Hacker News new | comments | show | ask | jobs | submit login

It's cool seeing an Elixir company have such explosive growth.

Interesting that 2 success stories in this space (the other being WhatsApp) are built on Erlang/OTP.

Elixir is part of their great performance! Their engineering blog is really interesting and full of neat information scaling Elixir (which is really hard to find since Elixir scales for a VERY long time).

They also have open sourced a number of tools that offer tremendous value to anyone scaling Elixir.

Absolutely! For example: https://github.com/discordapp/fastglobal

Have we really regressed to the point where simply relaying data with reasonable performance is considered impressive? Figuring out where to relay everything and keeping it all in sync is obviously hard, but that's a distributed systems problem, not (strictly) a performance problem.

We've been able to handle millions of concurrent HTTP(!) connections on a single machine for years; it feels like a pretty solved problem. Although, a lot of that involved userspace TCP stacks and really high-end networking hardware, so if you want to stay within saner territories you can scale that number back a bit.

> We've been able to handle millions of concurrent HTTP(!) connections on a single machine for years;

> Have we really regressed to the point where simply relaying data with reasonable performance is considered impressive?

Sure but it's like saying Facebook is just a silly PHP app to share posts with friends and family, and Tesla is just an electric car those have been around for 100 years.

If you read their page, they do more than just serve static pages to users. It is a distributed systems problem, solving that in a performant and cost-effective way is not as easy.

I guess what I'm really trying to say is that the performance of the "distributed" part has more to do with the design of the algorithm and less to do with the implementation (i.e Elixir). It's like saying Teslas have really impressive electric motors and entirely ignoring the rest.

Their blog (the part GP was referring to anyways), which I'll admit I've only read a portion of, seems to mostly talk about the message-shuffling portion of it though, and a lot of it is just discusses working around their architecture being utterly ridiculous. Once you've figured out where the messages actually need to go though, chucking them out (or the fanout, if you want to call it that) is pretty clearly a trivial operation. And, at least in theory, the routing would only change when a user/node joins/leaves, so the volumes involved there aren't quite as heroic as the message volumes. Handling a few thousand join/leaves per second doesn't sound quite as... scaling, though. I don't think they even bother trying to keep them in perfect order.

Again though, I'm not trying to say that it's not impressive that they got it to work, I just wanted to point out how we seem to have gone backwards / forgotten in terms of handling large volumes of traffic.

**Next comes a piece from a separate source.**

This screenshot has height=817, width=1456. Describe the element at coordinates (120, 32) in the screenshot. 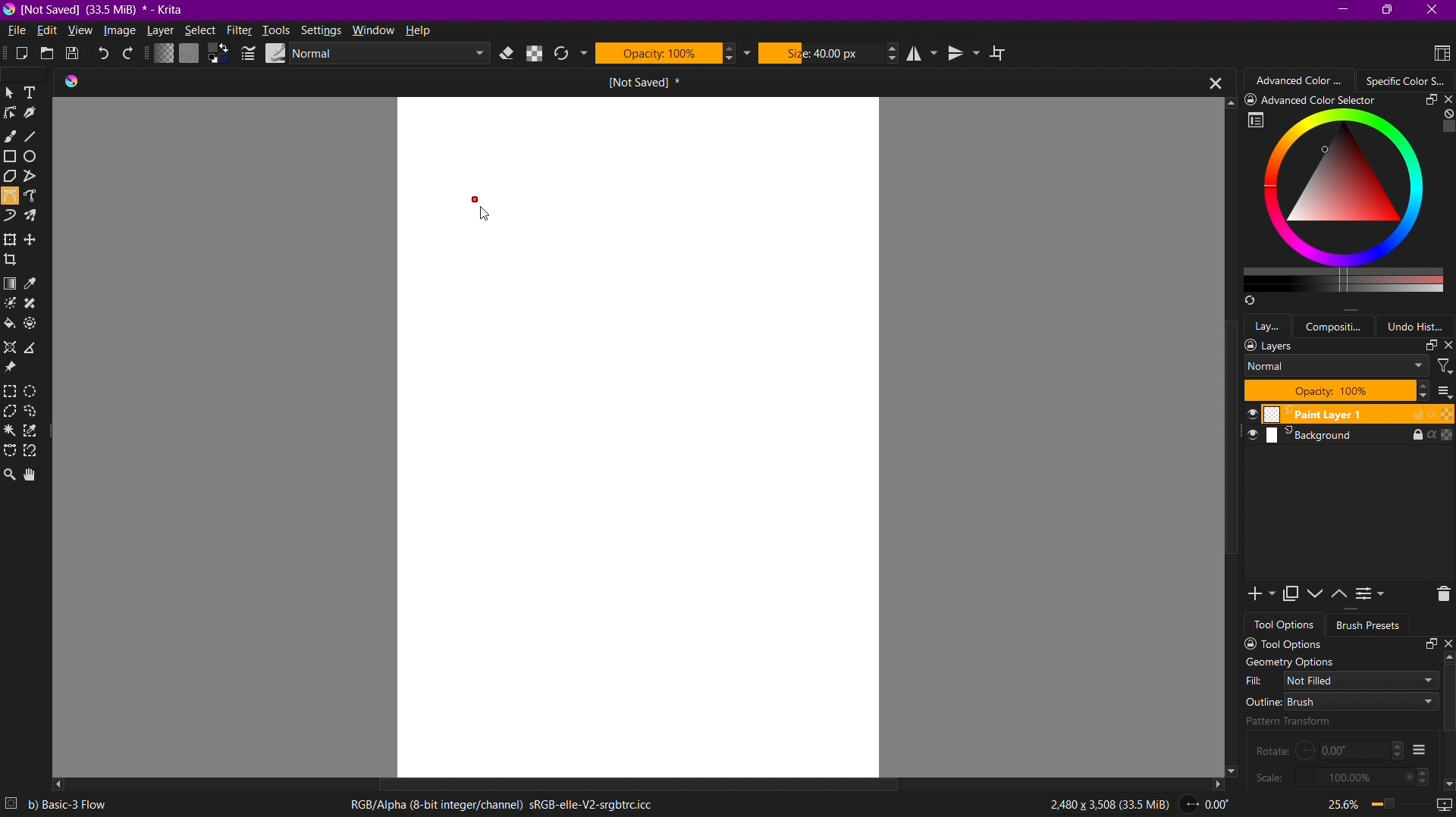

E: You're definitely right that HTTP connections are a pretty poor choice of comparison for messaging though.

The flip side is that scaling the problem requires central relay points or lookups when the natural ability to cluster isn't there.

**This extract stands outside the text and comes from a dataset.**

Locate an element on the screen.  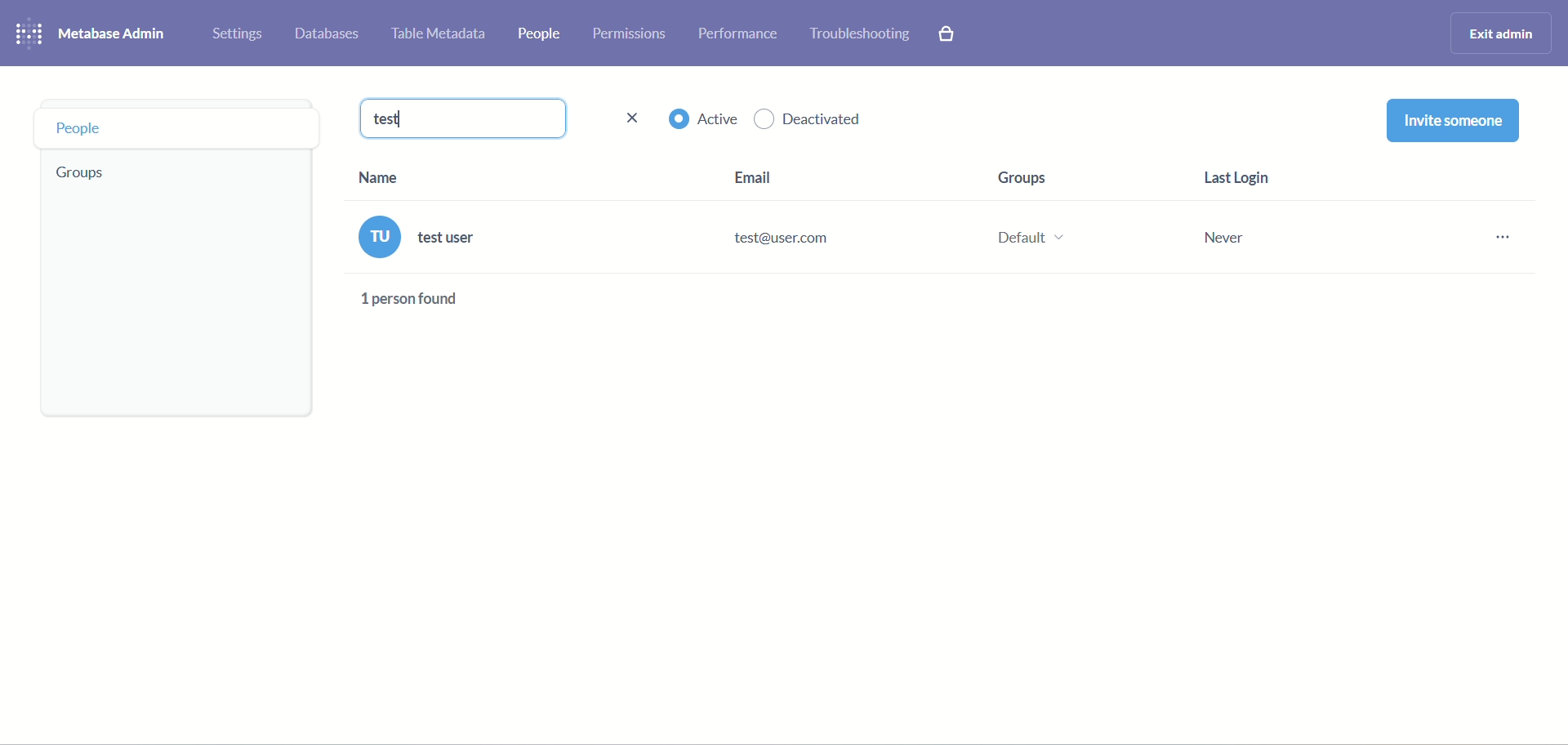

That becomes an even more difficult problem with deployments that in any other environment would disconnect and reconnect everyone from the nodes in the middle of active conversations.

Elixir/Erlang give you the ability to solve both of those problems in this domain. No central relay point and hot upgrades to live servers without any disruption to the millions of existing connections, in progress messages or in route audio conversations.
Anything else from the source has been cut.